Who was Aaron Swartz? A curious mind, for whom computers were magic and there was always something to solve. The teenager who helped create the code for Lawrence Lessig’s Creative Commons , RSS software and Reddit. A digital activist involved in mobilising the US tech community to oppose the Stop Online Piracy Act (SOPA) a controversial copyright bill, finally derailed by an Internet blackout on January 18, 2012.
In 2014, The Internet’s Own Boy: The Story of Aaron Swartz, funded through crowd-sourcing platform Kickstarter, received a standing ovation at the Sundance Film Festival.
It marked the first anniversary of his death a year earlier, two years after he had fallen foul of the US authorities for downloading several million articles from the academic database JSTOR. He had been indicted on multiple felony counts; there was talk of up to 35 years in prison. Aaron Swartz was just 26 years old when he took his own life and until I watched this documentary on YouTube, unknown to me.
I am not alone. Writing in The New Yorker, two months after he died, Larissa MacFarquhar commenting on the response on social media said that: “Very few of the people who posted had known him personally, or even heard his name before his death.”
The Internet’s Own Boy gives us a glimpse of the human story behind the headlines, from the point of view of family, close friends and colleagues and such Internet pioneers as Tim Berners-Lee and Lawrence Lessig. It traces the trajectory of the sweet, clever little boy of early home movie footage to brilliant teenager, engaging with some of the smartest thinkers of the Internet and political activist who believed passionately in Internet freedoms and Open Access, in a time of social media-fuelled political upheaval. In the Guerilla Open Access Manifesto (2008), he wrote:
“Information is power. But like all power, there are those who want to keep it for themselves. The world’s entire scientific and cultural heritage, published over centuries in books and journals, is increasingly being digitized and locked up by a handful of private corporations.”
Though we are not given answers about why Aaron Swartz chose to download the JSTOR documents and what he intended to do with them, it is clear that he did not anticipate the consequences of his actions. He had previously downloaded files from the PACER (Public Access to Court Electronic Records) database and come to the attention of the FBI but was not charged. And anyway, this kind of cyber activity was apparently understood as being part of the culture of MIT. But he was arrested and though he returned the files to JSTOR, who dropped any charges, he faced federal prosecution. This has been widely criticised as ‘overzealous’ and the reaction of an administration keen to exert more control in Cyberspace and wanting ‘to make an example’ of someone. Nobody from the other side of the argument was prepared to comment for the film.
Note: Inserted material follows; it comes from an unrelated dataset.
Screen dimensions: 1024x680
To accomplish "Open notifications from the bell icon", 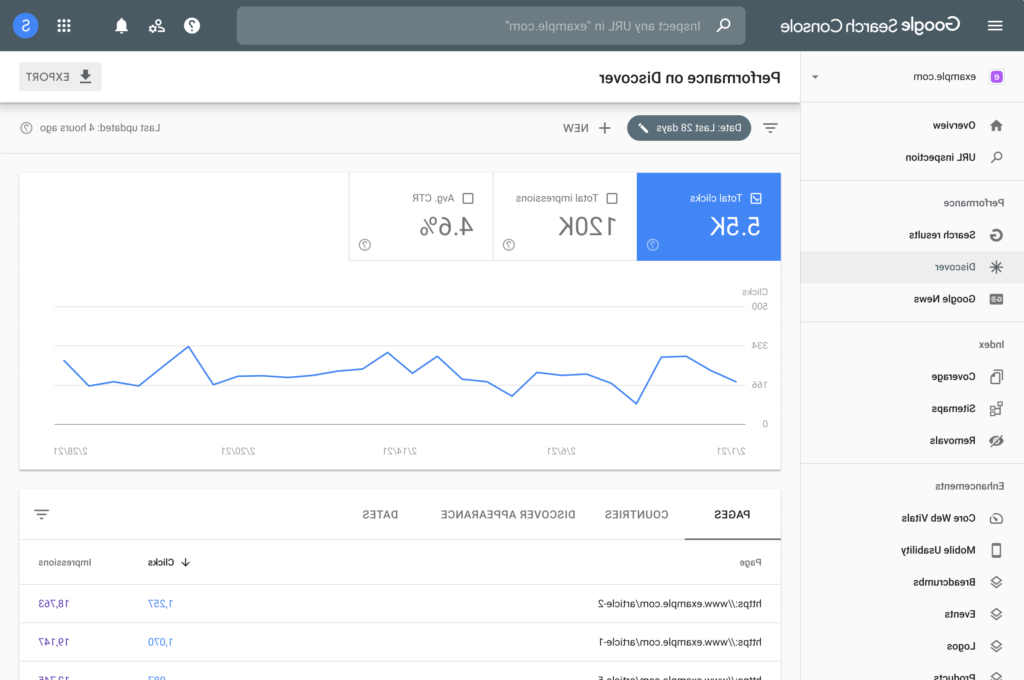I will pyautogui.click(x=121, y=25).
The debate about copyright continues. Earlier this year Tim-Berners-Lee and other Internet experts signed a letter in opposition to EU Copyright Directive Article 13 of which they believe, could transform the Internet from an open platform into a surveillance tool. An amended version goes before the European Parliament in January 2019.
Aaron Swartz thought about how in the Internet age where everyone can have a channel, who has control over what gets heard? Perhaps the most powerful message from The Internet’s Own Boy is that we all need to think a lot more about that too.